-------- Recorded information
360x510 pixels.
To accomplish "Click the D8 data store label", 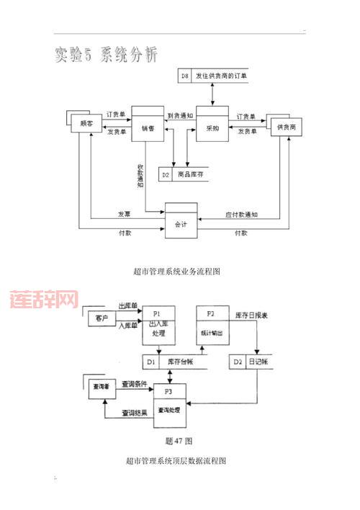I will click(185, 74).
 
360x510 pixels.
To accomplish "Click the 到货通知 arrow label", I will click(180, 115).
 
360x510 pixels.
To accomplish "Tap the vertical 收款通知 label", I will click(140, 176).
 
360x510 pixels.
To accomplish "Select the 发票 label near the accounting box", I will click(124, 214).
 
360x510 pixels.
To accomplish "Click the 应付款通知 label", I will click(241, 214).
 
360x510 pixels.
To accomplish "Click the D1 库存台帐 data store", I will click(173, 361).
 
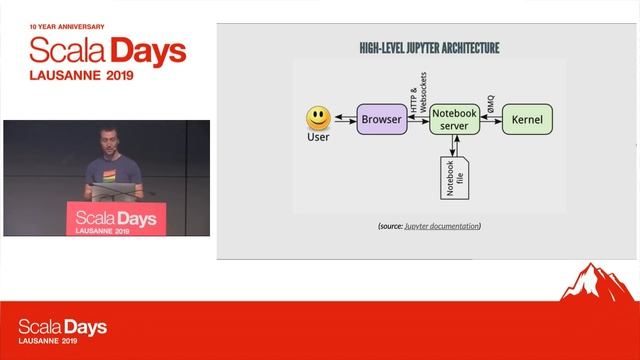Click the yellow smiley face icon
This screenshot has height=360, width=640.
(x=318, y=119)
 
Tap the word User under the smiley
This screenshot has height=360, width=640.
(x=317, y=137)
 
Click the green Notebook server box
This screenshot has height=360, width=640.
(x=456, y=120)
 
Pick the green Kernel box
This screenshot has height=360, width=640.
(x=527, y=120)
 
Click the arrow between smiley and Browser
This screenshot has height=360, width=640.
(x=344, y=120)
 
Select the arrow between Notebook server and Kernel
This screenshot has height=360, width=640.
(x=492, y=120)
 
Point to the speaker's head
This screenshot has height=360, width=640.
(x=108, y=137)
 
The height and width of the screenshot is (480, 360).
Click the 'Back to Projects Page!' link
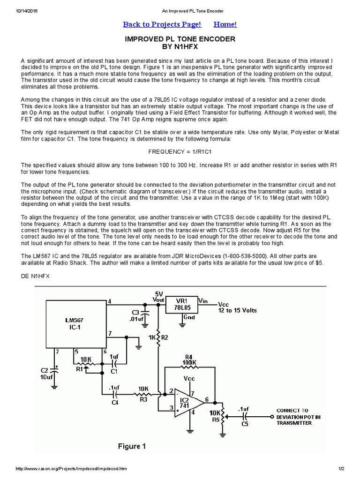[162, 24]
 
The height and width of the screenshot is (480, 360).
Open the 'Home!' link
[225, 24]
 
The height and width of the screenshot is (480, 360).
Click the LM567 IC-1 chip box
[75, 323]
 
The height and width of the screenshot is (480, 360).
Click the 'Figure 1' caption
[132, 446]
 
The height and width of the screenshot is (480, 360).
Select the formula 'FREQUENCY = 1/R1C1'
[180, 152]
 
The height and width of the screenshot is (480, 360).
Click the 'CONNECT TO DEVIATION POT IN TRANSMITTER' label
[299, 416]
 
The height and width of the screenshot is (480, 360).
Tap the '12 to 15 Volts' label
[238, 310]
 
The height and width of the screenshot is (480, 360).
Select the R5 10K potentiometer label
[215, 416]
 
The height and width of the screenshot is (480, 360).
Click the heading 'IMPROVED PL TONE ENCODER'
[180, 39]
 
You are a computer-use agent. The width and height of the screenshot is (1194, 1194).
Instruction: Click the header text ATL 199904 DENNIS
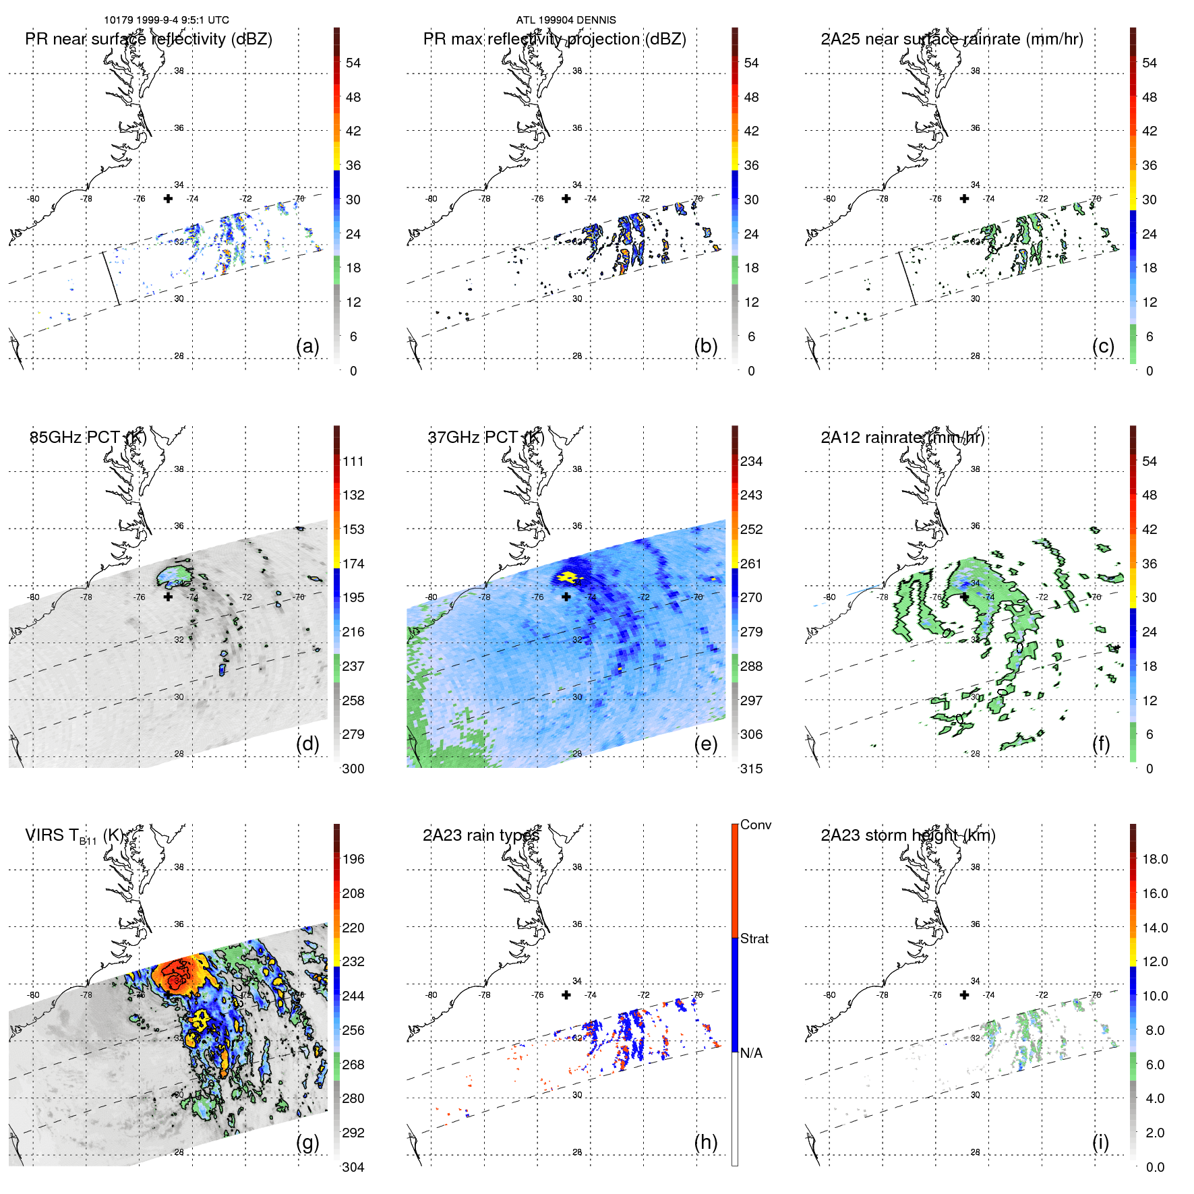pyautogui.click(x=566, y=20)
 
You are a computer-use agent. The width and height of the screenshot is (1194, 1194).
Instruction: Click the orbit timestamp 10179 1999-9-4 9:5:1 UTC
pyautogui.click(x=166, y=20)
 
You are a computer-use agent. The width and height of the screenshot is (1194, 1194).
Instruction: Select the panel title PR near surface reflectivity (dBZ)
pyautogui.click(x=148, y=39)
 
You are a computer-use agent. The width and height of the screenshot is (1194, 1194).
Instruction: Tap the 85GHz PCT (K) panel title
pyautogui.click(x=88, y=438)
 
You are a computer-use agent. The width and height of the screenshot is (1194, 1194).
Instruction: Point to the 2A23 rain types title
pyautogui.click(x=481, y=835)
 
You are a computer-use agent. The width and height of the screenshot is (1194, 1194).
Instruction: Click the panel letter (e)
pyautogui.click(x=705, y=744)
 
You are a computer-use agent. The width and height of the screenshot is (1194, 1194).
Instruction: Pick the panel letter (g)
pyautogui.click(x=307, y=1142)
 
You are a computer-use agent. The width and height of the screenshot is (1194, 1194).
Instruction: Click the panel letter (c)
pyautogui.click(x=1103, y=346)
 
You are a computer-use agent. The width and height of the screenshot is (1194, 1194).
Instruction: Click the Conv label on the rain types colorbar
pyautogui.click(x=756, y=825)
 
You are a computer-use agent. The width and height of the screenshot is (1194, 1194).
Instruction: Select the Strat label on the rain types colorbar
pyautogui.click(x=754, y=938)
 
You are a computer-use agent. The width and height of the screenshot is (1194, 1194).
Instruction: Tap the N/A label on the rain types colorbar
pyautogui.click(x=752, y=1053)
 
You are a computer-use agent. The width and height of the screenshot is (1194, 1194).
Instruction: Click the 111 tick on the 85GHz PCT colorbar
pyautogui.click(x=353, y=461)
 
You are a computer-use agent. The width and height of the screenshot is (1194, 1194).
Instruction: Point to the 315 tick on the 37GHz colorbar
pyautogui.click(x=751, y=769)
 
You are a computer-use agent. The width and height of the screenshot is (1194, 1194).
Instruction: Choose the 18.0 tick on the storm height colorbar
pyautogui.click(x=1155, y=859)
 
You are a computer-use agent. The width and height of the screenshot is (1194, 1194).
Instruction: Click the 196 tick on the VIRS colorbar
pyautogui.click(x=353, y=859)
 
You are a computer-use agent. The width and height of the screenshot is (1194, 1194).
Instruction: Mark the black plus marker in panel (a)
pyautogui.click(x=168, y=198)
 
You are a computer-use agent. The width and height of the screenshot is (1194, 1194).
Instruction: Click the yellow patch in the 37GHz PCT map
pyautogui.click(x=567, y=577)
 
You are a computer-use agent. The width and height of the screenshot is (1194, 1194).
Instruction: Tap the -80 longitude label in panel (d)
pyautogui.click(x=33, y=597)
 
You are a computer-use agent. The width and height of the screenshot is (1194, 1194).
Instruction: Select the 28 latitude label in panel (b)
pyautogui.click(x=577, y=356)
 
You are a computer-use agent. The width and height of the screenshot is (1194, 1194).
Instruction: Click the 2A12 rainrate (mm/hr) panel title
pyautogui.click(x=903, y=438)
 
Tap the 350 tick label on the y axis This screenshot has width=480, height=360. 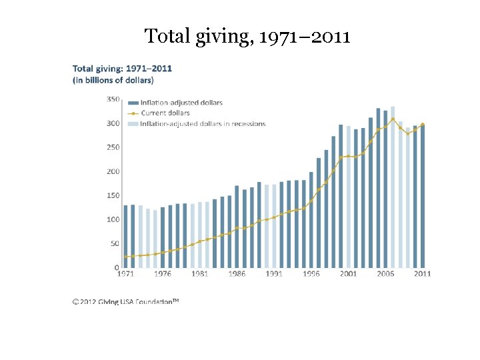113,99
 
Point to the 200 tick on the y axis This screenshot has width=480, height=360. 113,171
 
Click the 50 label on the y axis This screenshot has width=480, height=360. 115,244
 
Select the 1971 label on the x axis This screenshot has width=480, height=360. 125,274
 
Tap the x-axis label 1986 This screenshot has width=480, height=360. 237,274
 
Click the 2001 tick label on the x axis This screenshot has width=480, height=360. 348,274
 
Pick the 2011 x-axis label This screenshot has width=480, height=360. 422,274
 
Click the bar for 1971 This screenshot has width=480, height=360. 125,236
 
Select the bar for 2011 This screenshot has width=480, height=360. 423,196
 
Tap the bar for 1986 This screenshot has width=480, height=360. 237,227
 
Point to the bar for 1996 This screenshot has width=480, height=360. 311,220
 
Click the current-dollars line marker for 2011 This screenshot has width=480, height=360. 423,125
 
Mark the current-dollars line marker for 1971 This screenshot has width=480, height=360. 125,257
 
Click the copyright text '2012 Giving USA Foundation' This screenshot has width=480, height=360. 126,301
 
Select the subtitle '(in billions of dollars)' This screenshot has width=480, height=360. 113,81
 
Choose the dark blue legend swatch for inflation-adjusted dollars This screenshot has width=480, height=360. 133,103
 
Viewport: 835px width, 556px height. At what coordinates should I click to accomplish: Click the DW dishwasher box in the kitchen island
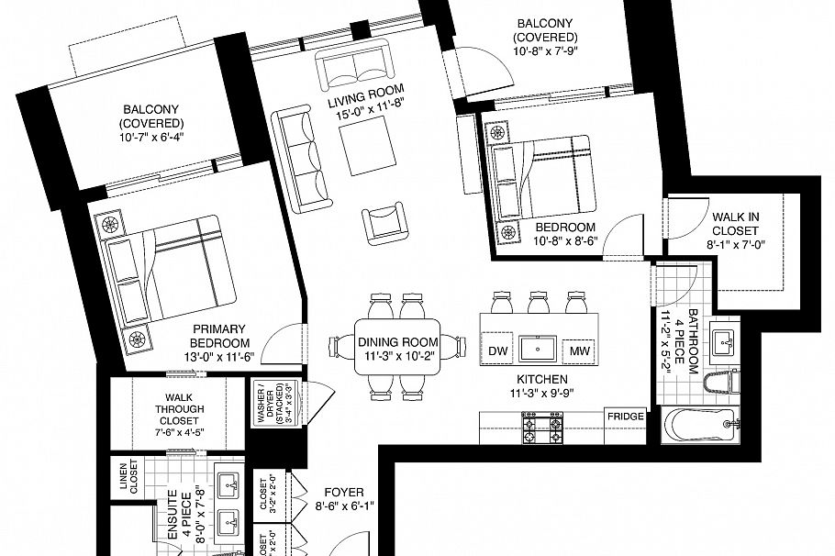click(x=498, y=350)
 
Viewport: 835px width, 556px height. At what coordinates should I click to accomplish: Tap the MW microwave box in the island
click(x=579, y=350)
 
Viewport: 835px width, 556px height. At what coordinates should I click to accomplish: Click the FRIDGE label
click(x=624, y=417)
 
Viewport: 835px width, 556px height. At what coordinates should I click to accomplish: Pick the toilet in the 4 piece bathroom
click(x=725, y=383)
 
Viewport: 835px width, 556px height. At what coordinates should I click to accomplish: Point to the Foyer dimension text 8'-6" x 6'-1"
click(x=344, y=506)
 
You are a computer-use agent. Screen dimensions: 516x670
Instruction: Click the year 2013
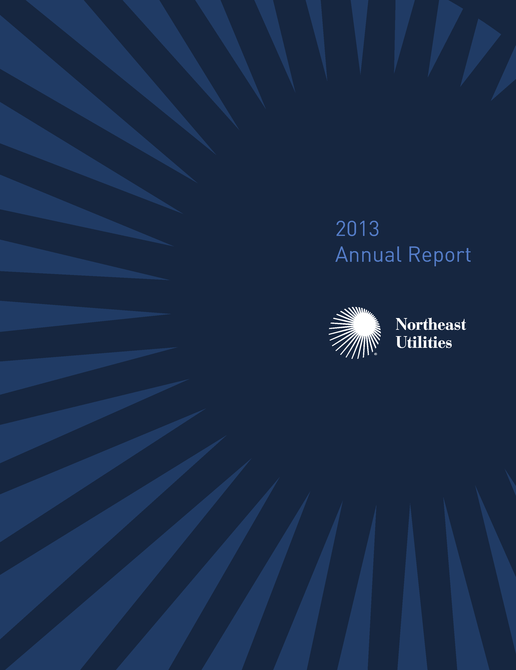tap(357, 229)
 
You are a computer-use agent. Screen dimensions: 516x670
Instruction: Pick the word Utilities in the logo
tap(424, 342)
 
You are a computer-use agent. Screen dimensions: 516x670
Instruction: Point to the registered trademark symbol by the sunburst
tap(376, 354)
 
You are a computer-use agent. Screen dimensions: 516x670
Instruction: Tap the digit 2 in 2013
tap(341, 229)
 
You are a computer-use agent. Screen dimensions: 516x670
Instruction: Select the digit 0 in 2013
tap(352, 229)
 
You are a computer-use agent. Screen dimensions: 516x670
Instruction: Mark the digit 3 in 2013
tap(374, 229)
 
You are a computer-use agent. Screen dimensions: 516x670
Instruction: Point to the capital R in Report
tap(415, 255)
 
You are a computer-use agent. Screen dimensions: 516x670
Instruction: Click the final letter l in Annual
tap(399, 255)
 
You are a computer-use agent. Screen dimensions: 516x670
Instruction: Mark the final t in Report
tap(468, 256)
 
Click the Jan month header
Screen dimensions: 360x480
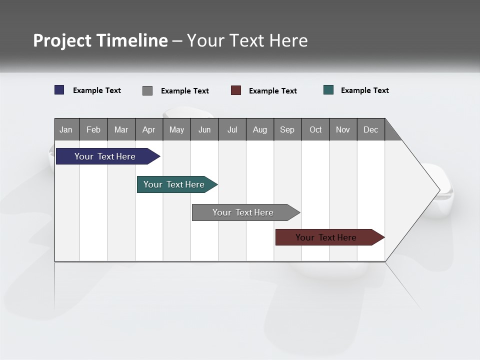coord(66,130)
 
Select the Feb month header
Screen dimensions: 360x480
coord(94,130)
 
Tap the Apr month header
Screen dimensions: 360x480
coord(149,130)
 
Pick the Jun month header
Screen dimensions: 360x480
coord(204,130)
----------------
* [What you have to do]: Copy out, word for word, the lines of the material from the one containing "Click the 50" through the one containing "click(x=624, y=417)", both included. Leave the pictures out of your copy.

* [Reply to the exercise]:
Click the 50 label on the y axis This screenshot has width=480, height=360. 115,244
 
Select the 1971 label on the x axis This screenshot has width=480, height=360. 125,274
 
Tap the x-axis label 1986 This screenshot has width=480, height=360. 237,274
 
Click the 2001 tick label on the x axis This screenshot has width=480, height=360. 348,274
 
Pick the 2011 x-axis label This screenshot has width=480, height=360. 422,274
 
Click the bar for 1971 This screenshot has width=480, height=360. 125,236
 
Select the bar for 2011 This screenshot has width=480, height=360. 423,196
 
Tap the bar for 1986 This screenshot has width=480, height=360. 237,227
 
Point to the bar for 1996 This screenshot has width=480, height=360. 311,220
 
Click the current-dollars line marker for 2011 This screenshot has width=480, height=360. 423,125
 
Mark the current-dollars line marker for 1971 This screenshot has width=480, height=360. 125,257
 
Click the copyright text '2012 Giving USA Foundation' This screenshot has width=480, height=360. 126,301
 
Select the subtitle '(in billions of dollars)' This screenshot has width=480, height=360. 113,81
 
Choose the dark blue legend swatch for inflation-adjusted dollars This screenshot has width=480, height=360. 133,103
 
Viewport: 835px width, 556px height. At what coordinates should I click to accomplish: Click the DW dishwasher box in the kitchen island
click(x=498, y=350)
 
Viewport: 835px width, 556px height. At what coordinates should I click to accomplish: Tap the MW microwave box in the island
click(x=579, y=350)
 
Viewport: 835px width, 556px height. At what coordinates should I click to accomplish: Click the FRIDGE label
click(x=624, y=417)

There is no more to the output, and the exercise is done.